IRISH aid workers led by Ms Adi Roche and Ms Ali Hewson of the Chernobyl Children's project have left the Chernobyl area for the Belarussian capital, Minsk. They have gone to plead directly with the President, Mr Alexander Lukashenko, to drop his plans to hold military exercises which could lead to a drastic increase in radiation levels in Belarus.
The Moscow newspaper Komsomolskaya Pravda reported that Belarus, which does not have the financial resources for full scale decontamination in the areas devastated by the Chernobyl explosion in 1986, has proposed to hold military exercises in which deserted villages would be destroyed by shelling and bombing.
Russian radiologists have protested at the move. saying that the use of military fire power would cause fires which would raise radiation levels to 1.000 times the normal rate and spread radioactive dust over 40 km.
Ms Roche said yesterday that she and her team of workers were leaving the contaminated area near the city of Gomel in an attempt to meet Mr Lukashenko in Minsk to persuade him to drop the dangerous plan. Mr Lukashenko was in Moscow yesterday for a meeting with President Yeltsin to discuss the closer integration of the two former Soviet republics.
"We have been working for the last week with people who have been suffering from the consequences of Chernobyl for the past 10 years. For them this will be the final straw." Ms Roche said yesterday. It will break their morale they have already suffered from fires which have broken out at the exclusion zone and from leaks at the plant this year. We have been to places where radiation levels have increased anyway. How much more are the people expected to suffer?
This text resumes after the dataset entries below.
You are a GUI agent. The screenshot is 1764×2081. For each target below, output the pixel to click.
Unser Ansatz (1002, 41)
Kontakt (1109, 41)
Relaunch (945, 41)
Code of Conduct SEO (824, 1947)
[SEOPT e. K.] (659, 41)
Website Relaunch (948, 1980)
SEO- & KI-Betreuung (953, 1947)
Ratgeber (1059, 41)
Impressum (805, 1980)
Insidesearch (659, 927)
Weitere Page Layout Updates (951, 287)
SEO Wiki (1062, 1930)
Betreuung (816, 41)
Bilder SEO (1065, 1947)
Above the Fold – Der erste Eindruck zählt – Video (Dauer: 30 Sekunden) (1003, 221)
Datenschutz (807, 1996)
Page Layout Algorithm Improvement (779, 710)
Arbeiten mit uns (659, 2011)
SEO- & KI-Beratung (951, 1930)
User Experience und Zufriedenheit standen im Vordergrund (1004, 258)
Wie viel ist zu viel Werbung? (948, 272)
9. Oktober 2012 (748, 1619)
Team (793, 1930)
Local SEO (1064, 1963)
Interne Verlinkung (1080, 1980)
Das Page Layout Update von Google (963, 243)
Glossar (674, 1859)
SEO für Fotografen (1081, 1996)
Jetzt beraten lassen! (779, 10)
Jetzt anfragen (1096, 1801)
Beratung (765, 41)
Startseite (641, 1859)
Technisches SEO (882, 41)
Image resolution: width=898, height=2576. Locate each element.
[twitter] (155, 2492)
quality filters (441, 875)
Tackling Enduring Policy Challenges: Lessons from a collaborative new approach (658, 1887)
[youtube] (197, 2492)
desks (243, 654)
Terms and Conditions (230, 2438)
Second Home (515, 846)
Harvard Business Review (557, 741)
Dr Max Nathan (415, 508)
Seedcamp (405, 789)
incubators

"We have been informed that the death rate of children in Gomel has increased and is now 15 per thousand."
Ms Karen Richardson, a spokeswoman for Greenpeace in London, said she found it difficult to believe that anyone could go ahead with such a dangerous idea. She suspected it might be part of a political intrigue to get money from the West for decontamination.
Mr Lukashenko, who has banned opposition newspapers, jailed protesters and is at odds with his parliament, plans a referendum on November 7th to extend his term as president and increase his already strong powers.
A leading parliamentarian and biologist, Dr Vikfor Homich, who heads the Belarussian parliament's commission on Chernobyl, said he has sent a letter to Mr Lukashcnko pointing out the danger of the exercises, but has received no reply.
Western pressure on Belarus, while called for by human rights activists and environmentalists could be counter productive. On Tuesday evening the national TV service which is controlled by Mr Lukashenko, lashed out at western countries whose ambassadors had delivered a joint statement to the foreign ministry, expressing concern about "current developments" in Belarus.
The move was according to TV broadcast, a "gross interference in the internal affairs of a sovereign state".